Kendi tarihine eşgüdümlü gelişen Amerika sinemasının, ağırlık merkezi olarak ele aldığı konulardan biri hiç kuşkusuz, Amerika’da siyahların maruz kaldığı kötülükler. Amazon Prime’ın bir nevi prestij için yaptığına inandığım, bu arşivlik yapımın yönetmeni Barry Jenkins. Kendisi biliyorsunuz Ay Işığı (Moonlight) ve Sokağın Dili Olsa (If Beale Street Could Talk) filmlerinin yönetmeni. Jenkins, Yeraltı Demiryolu ile Amerikan tarihinin insan formundaki kötülüğünün anıtını dikerek adeta onu anıtsallaştırmış. Amerikalı siyah yazar Colson Whitehead’in 2016 yılında yayımlanmış olan Yeraltı Demiryolu adlı romanından uyarlanan dizi çok sert bir kölelik, kötülük hikâyesi sunmakta.
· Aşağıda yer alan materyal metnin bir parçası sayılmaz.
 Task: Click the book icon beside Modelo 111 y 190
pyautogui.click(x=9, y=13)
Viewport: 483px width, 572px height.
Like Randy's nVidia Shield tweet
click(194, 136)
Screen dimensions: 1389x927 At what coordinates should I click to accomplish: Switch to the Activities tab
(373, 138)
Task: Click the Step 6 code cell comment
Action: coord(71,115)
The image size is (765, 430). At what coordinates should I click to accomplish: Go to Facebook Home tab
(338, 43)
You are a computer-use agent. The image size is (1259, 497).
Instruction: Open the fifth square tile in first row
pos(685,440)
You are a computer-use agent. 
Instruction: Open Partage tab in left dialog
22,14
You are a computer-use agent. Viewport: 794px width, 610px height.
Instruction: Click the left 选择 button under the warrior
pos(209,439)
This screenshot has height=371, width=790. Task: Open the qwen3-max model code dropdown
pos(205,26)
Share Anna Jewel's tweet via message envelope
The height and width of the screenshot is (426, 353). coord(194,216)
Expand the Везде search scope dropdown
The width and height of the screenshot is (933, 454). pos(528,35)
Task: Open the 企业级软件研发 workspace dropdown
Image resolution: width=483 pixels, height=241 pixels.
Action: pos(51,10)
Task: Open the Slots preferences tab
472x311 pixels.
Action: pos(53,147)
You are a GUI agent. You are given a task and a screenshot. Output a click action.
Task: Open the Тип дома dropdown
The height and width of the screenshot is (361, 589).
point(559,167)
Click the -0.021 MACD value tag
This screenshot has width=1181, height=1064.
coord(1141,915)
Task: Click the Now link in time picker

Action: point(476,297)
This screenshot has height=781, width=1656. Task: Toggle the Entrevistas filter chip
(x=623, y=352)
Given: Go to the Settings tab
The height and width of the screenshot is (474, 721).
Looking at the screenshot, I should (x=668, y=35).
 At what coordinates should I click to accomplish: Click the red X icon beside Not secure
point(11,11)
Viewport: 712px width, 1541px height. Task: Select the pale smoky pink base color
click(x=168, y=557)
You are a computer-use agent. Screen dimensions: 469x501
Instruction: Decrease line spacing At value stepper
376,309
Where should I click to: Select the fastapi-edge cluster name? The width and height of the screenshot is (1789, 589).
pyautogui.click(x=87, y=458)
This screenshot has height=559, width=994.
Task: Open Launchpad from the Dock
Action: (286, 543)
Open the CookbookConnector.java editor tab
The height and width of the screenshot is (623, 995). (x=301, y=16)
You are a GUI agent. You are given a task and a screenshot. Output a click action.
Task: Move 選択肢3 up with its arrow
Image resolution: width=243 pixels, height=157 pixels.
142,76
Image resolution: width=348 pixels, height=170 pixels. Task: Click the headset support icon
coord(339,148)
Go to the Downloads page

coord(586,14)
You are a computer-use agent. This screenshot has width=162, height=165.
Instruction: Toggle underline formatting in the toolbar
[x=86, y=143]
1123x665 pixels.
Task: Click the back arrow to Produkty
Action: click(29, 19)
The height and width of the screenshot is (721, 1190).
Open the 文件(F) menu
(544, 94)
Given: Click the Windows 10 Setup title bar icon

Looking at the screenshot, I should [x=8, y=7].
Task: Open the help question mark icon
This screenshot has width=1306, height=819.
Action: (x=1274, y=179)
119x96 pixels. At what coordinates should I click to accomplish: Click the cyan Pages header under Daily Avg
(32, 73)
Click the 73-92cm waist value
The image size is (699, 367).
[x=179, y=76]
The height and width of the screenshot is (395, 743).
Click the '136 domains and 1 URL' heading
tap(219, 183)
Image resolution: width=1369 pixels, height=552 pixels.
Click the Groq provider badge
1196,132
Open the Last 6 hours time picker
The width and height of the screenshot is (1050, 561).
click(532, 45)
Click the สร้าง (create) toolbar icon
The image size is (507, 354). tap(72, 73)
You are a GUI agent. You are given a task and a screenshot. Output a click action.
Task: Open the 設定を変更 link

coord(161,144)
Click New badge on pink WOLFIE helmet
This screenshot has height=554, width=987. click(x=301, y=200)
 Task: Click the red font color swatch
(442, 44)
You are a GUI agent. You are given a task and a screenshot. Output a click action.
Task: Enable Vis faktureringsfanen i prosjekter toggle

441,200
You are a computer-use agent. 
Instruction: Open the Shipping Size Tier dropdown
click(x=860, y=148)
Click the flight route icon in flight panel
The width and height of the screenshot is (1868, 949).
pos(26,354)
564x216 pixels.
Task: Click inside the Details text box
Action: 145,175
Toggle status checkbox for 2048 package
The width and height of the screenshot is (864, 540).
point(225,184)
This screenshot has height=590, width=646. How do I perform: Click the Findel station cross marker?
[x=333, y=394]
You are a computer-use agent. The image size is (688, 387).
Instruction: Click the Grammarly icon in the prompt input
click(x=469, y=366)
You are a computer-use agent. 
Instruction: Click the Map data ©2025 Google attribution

Dizi dönemin Amerikan siyasi atmosferini, toplumun ideolojilerini, çarpık teoloji felsefesini edebi bir şekilde aktarırken bunu fantastik kurgular kullanarak güçlendirmiş. Elbette şunun altını çizeyim; kaçak kölelerin kuzeye doğru ilerlediği yeraltı demiryolu diye bir ağ gerçekten de var ama dizideki gibi gerçek bir demiryolu olarak değil.

cehennem-baskalaridir-881349-1.

KÖTÜLÜK KAVRAMI

Yaşanmışı başarıyla görünür kılan Yeraltı Demiryolu’nu izlerken bir yandan sadece “kötülük” ile ilgili düşündüm. Kötülük kavramının her zaman özne temelli olmadığının sağlamasını bir kez daha yapmış oldum. Biliyorsunuz, özellikle Nietzsche’nin, kötü kavramını toplumsal bir boyuta taşımasıyla, ahlaki bir değer olarak ele alınması gereken kötülük kavramının, çağdaş iktidarlar üzerinden düşünülmesinin kaçınılmaz olduğu sonucuna bir kez daha vardım. Bu sağlamayı yaparken, eyaletlere göre ilerleyen episodik şeması ile Yeraltı Demiryolu mini dizisinde öznel kötülüğü görmekle birlikte aslında adil olmayan sosyal düzen içinde insanları kötülüğe teşvik eden devlet şiddetini çok net bir şekilde görmekteyiz. 1800’lerin şimdiye, bugünün ahlaksızlık ve kötülüğüne, aradan yüzlerce yıl geçmememişçesine, vurduyduymazca bağlanması, cehennemin tasvirinin hâlâ tamamlanmadığını göstermiyor mu sizce de? Beyaz insanların gölgesinde yaşanan vahşetin bende yarattığı travma ile, ‘cehennem başkalarıdır’ diyor ve Sartre'ın Gizli Oturum oyununu bir kez daha okumaya başlıyorum.